Jodi McGeown and her mom were about to set out to play nine holes of golf when McGeown’s mobile phone rang.
It was a late summer’s day in August 2007. Glancing at the call display, McGeown recognized her friend’s number and immediately thought something was wrong. He just didn’t call out of the blue like that.
“If someone was to ask you: ‘Are you gay?’ What would you say?” he asked her.
McGeown, who was 27 at the time, was three days away from going back to Ontario Pioneer Camp (OPC), a Christian camp in the heart of Ontario’s Muskoka region, where her friend also worked. She describes it as “everything to me.”
She had spent about 10 years there as a camper and as staff. It is where she became a Christian. This would be her first time as a counsellor at OPC since she had come out four years earlier.
"If someone was to ask you: ‘Are you gay?’ What would you say?"
So, she told him she would say, “Yes.”
Her friend then relayed a decision from the camp’s general director that she wouldn’t be allowed to attend OPC after all because she was living an “out” lifestyle. He felt absolutely horrible, and McGeown felt horrible for him.
They talked for a while longer, and McGeown started crying as the reality set in that the very place where she had felt the most accepted was disowning her. She made her friend tell her exactly why she couldn’t go – she wanted to hear the words.
“Because you are gay.”
That call set McGeown on a journey that would lead to her joining a group called OnePioneer. It is currently made up of eight camp alumni, who are either gay or “allies” of the gay community. They have a simple motto: “We stand for inclusion of the LGBTQ community at OPC.”

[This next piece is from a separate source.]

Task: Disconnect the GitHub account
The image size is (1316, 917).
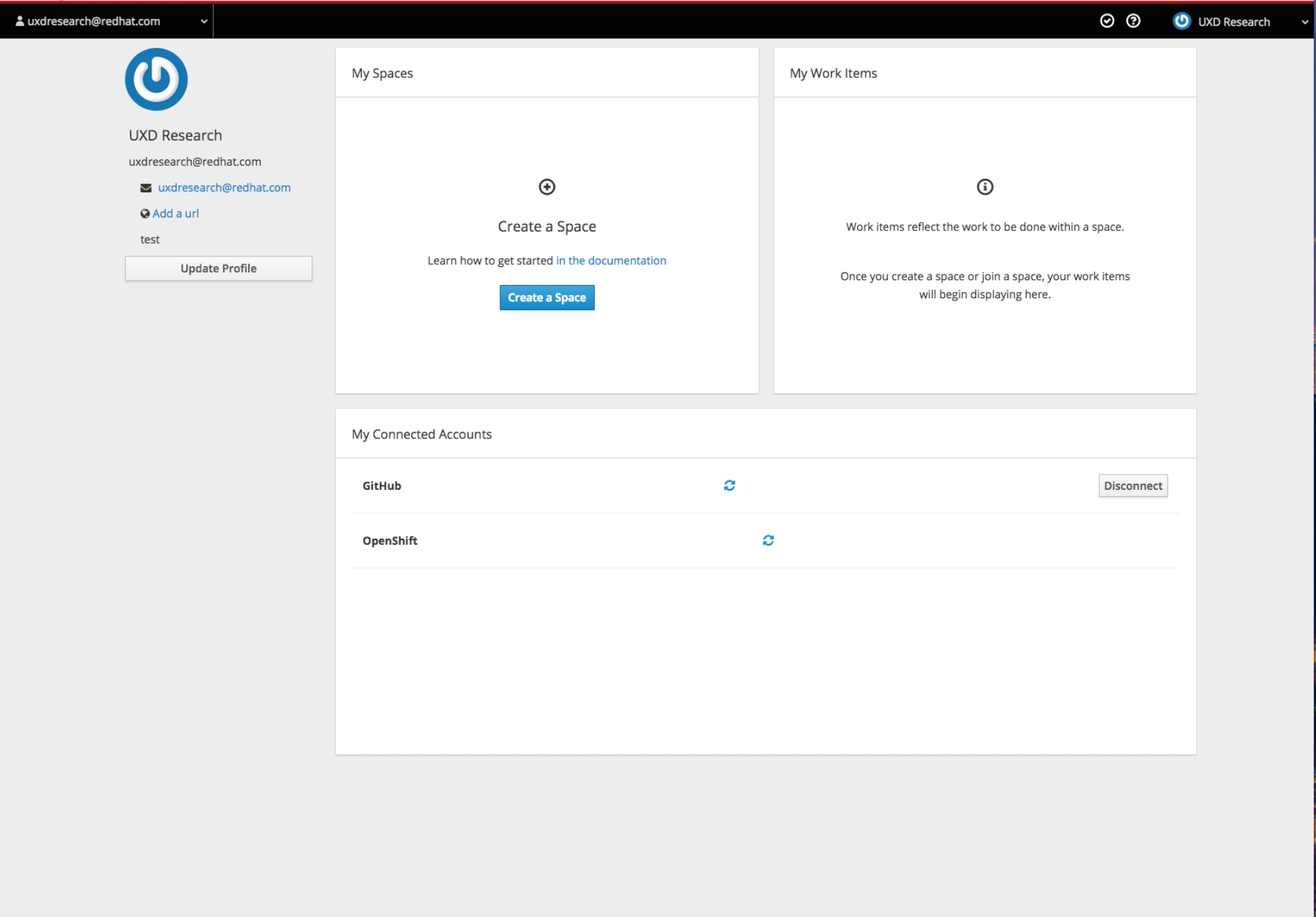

A decade after that first phone call, McGeown and OnePioneer are still facing strong opposition from the camp’s executives.
The epitome of idyllic, except ...
Ontario Pioneer Camp is one of nine camps run by Intervarsity Christian Fellowship (IVCF) Canada, an evangelical organization, in five provinces. Together, they hosted more than 10,000 campers in 2016.
The majority of staff members, cabin leaders and even the leadership teams are technically volunteers. They’re not paid, and receive a weekly stipend of $40. If they’re at camp for the entire summer, they can apply for a scholarship to help pay for their post-secondary education. They also have the option of fundraising their salary.
Ontario Pioneer camp in the morning. (Photo: Ontario Pioneer Camp/Facebook)
In exchange, they get room and board at the camp, which stretches over 400 acres of gorgeous Muskoka terrain. It includes three separate sites all nestled on the shores of Clearwater Lake, Ont. Kids under 10 attend Adventure Camp. Eleven to 16-year-olds are split by sex into Boys or Girls Camp.
While the sites are largely run by volunteers, a week at OPC still costs campers $770. If they stay for two weeks, they get a $90 discount and pay $1,450.
It is the epitome of an idyllic sleep-away camp: simple, rustic cabins with built-in bunks, large dining halls, tuck shops and activity cabins all interlinked by well-worn paths of pine needles and wood chips. Being a Christian camp, each site has a chapel.
“You just wouldn’t imagine a place of such love and of such understanding,” says McGeown of camp culture. “Honest to goodness, it’s the happiest place on Earth, and you feel so much yourself.”
My husband, Todd Brown, had the same experience as McGeown. He went to OPC every summer, starting at the age of seven, and continued on as staff until he was in his early 20s. Pioneer was basically the best part of his childhood. And for those reasons, we chose to send our kids there.
So we were heartbroken when we heard rumblings via alumni friends of a clause in the Code of Conduct, which all camp staff have to sign, that doesn’t mesh with the culture of openness and acceptance.
The author's husband, Todd Brown, with their daughter, Rory, at OPC in 2016.
While the code isn’t posted on either OPC or IVCF Canada’s websites, a former staff member provided me with a recent copy. It includes things you’d expect from any summer camp for kids: no swearing, harassment, drugs, drinking or smoking.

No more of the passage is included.